However, some scientists are not aware of the need to use specialized
software or, if aware, prefer not to do so because of the need
to learn a new software package. Secondary data analysts may be
confused when they realize that there is a difference of opinion,
even among sample survey statisticians, as to when it is necessary
to use specialized software for analysis of sample survey data
( [4], [5], [10] ). Finally, many biostatisticians are not able
to offer advice on this topic because they are not familiar with
the specialized data analysis issues for sample survey data.
This paper uses sample survey data from BRFSS (Behavioral Risk
Factor Surveillance System) surveys to illustrate that biased
point estimates, inappropriate standard errors and confidence
intervals, and misleading tests of significance can result from
using standard statistical software packages to analyze sample
survey data. General recommendations are given to indicate situations
in which serious errors are likely to occur with the use of standard
statistical software packages for sample survey data.

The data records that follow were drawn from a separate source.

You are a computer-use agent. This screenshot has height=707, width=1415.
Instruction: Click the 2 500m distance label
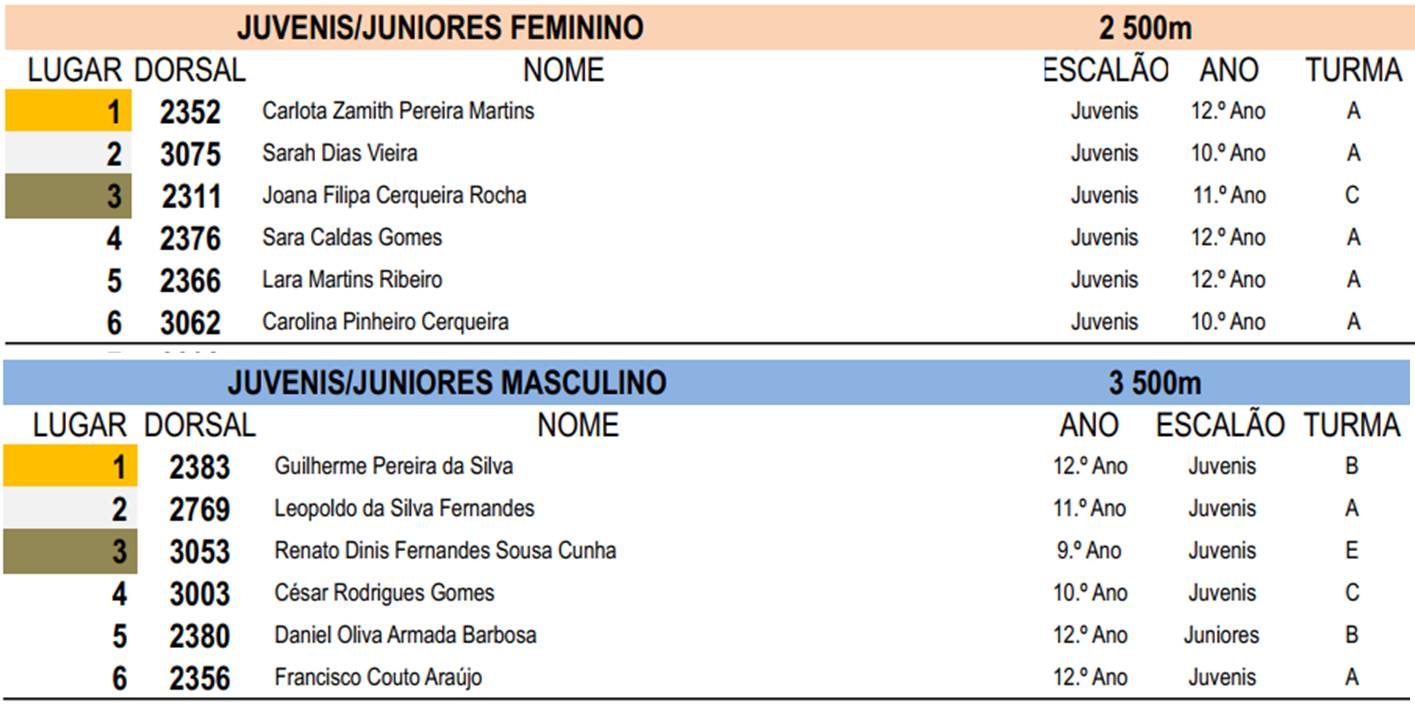pos(1144,28)
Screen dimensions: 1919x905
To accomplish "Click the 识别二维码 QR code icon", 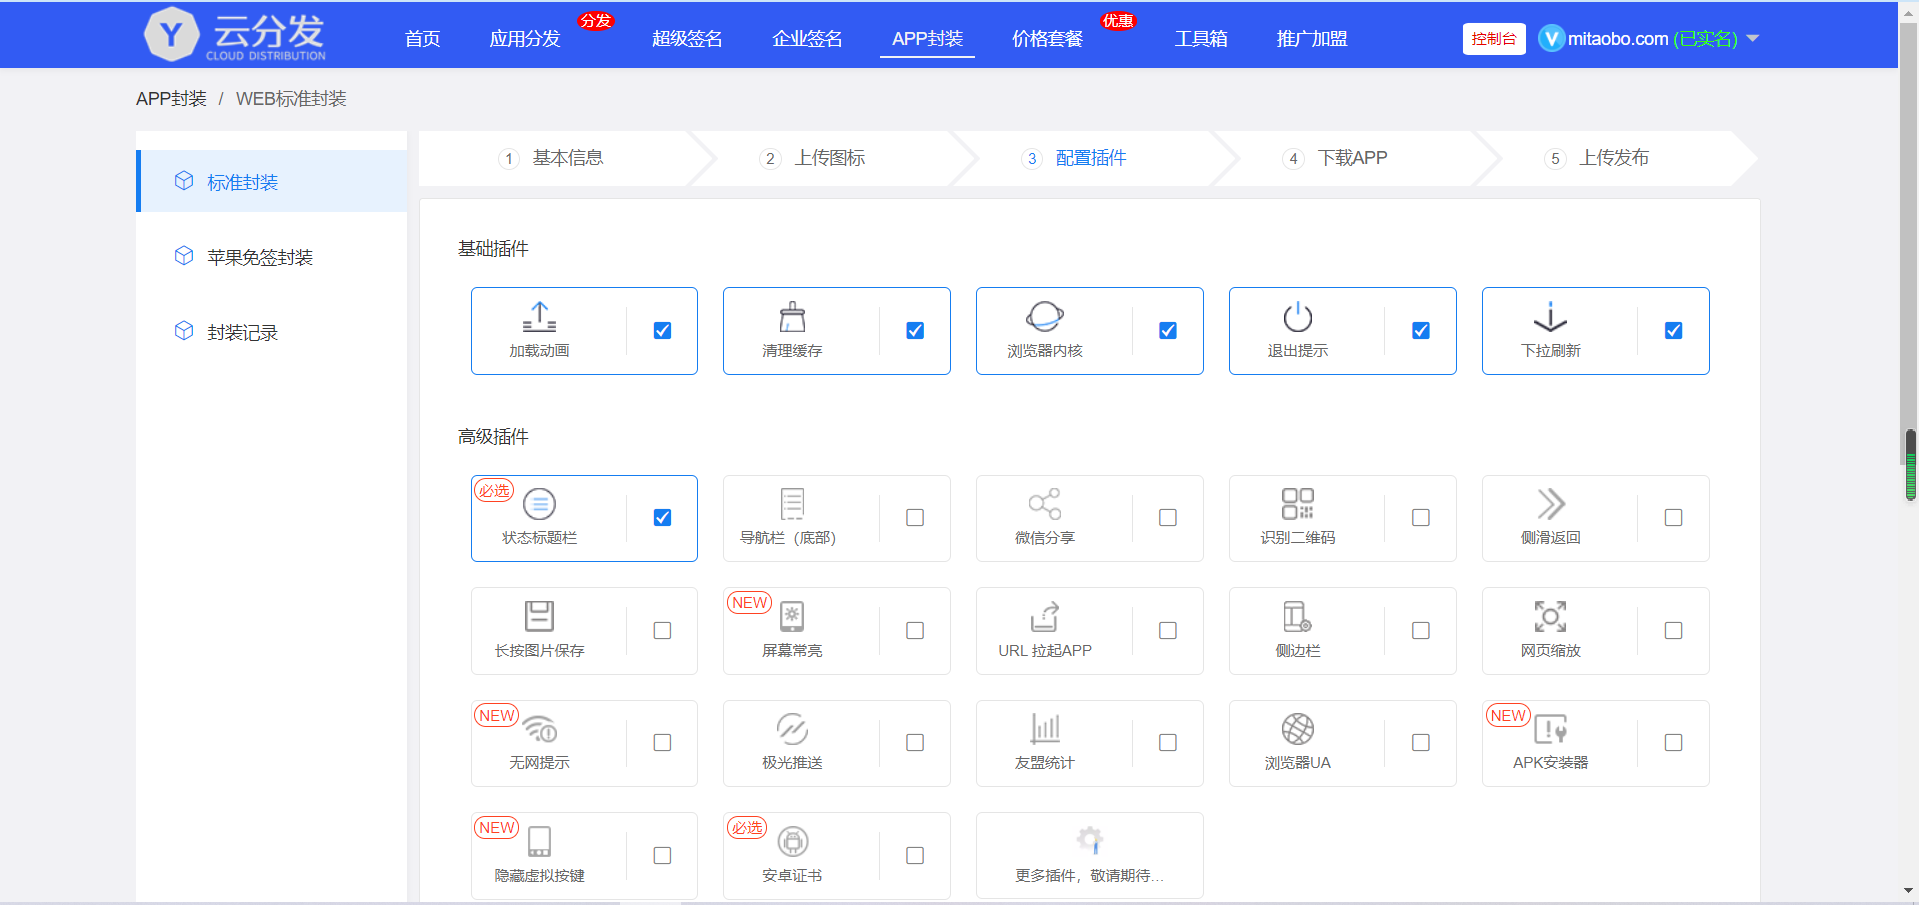I will 1297,504.
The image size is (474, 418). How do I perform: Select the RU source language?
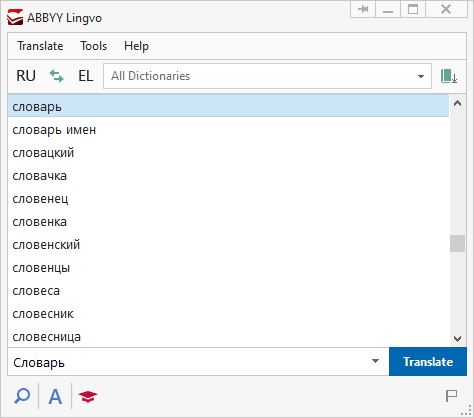(26, 76)
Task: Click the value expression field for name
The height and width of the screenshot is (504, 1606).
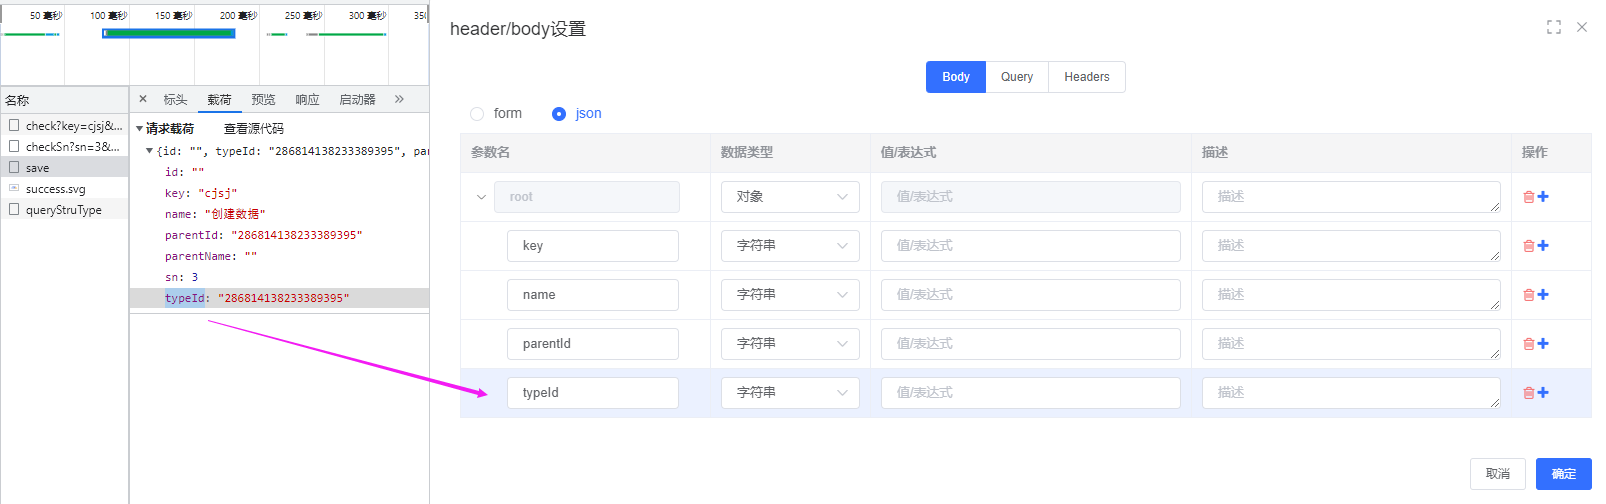Action: [1030, 295]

CAUTIONS IN USING STANDARD STATISTICAL SOFTWARE PACKAGES
Standard statistical software packages generally do not take into
account four common characteristics of sample survey data: (1)
unequal probability selection of observations, (2) clustering
of observations, (3) stratification and (4) nonresponse and other
adjustments [2 ]. Point estimates of population parameters are
impacted by the value of the analysis weight for each observation.

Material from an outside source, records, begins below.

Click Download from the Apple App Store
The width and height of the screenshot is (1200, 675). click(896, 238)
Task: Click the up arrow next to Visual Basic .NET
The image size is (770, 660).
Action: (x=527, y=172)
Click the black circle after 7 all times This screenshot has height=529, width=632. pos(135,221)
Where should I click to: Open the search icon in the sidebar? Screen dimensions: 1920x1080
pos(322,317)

These weights depend upon the selection probabilities and other
survey design features such as stratification and clustering.

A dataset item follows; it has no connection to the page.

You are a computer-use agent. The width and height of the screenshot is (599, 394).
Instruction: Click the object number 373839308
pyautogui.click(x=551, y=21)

Hence, standard packages will yield biased point estimates if
the weights are ignored. Estimated variance formulas for point
estimates based on sample survey data are impacted by clustering,
stratification and the weights. By ignoring these aspects, standard
packages generally underestimate the estimated variance of a point
estimate, sometimes substantially so.
Most standard statistical packages can perform weighted analyses,
usually via a WEIGHT statement added to the program code. Use
of standard statistical packages with a weighting variable may
yield the same point estimates for population parameters as sample
survey software packages. However, the estimated variance often
is not correct and can be substantially wrong, depending upon
the particular program within the standard software package.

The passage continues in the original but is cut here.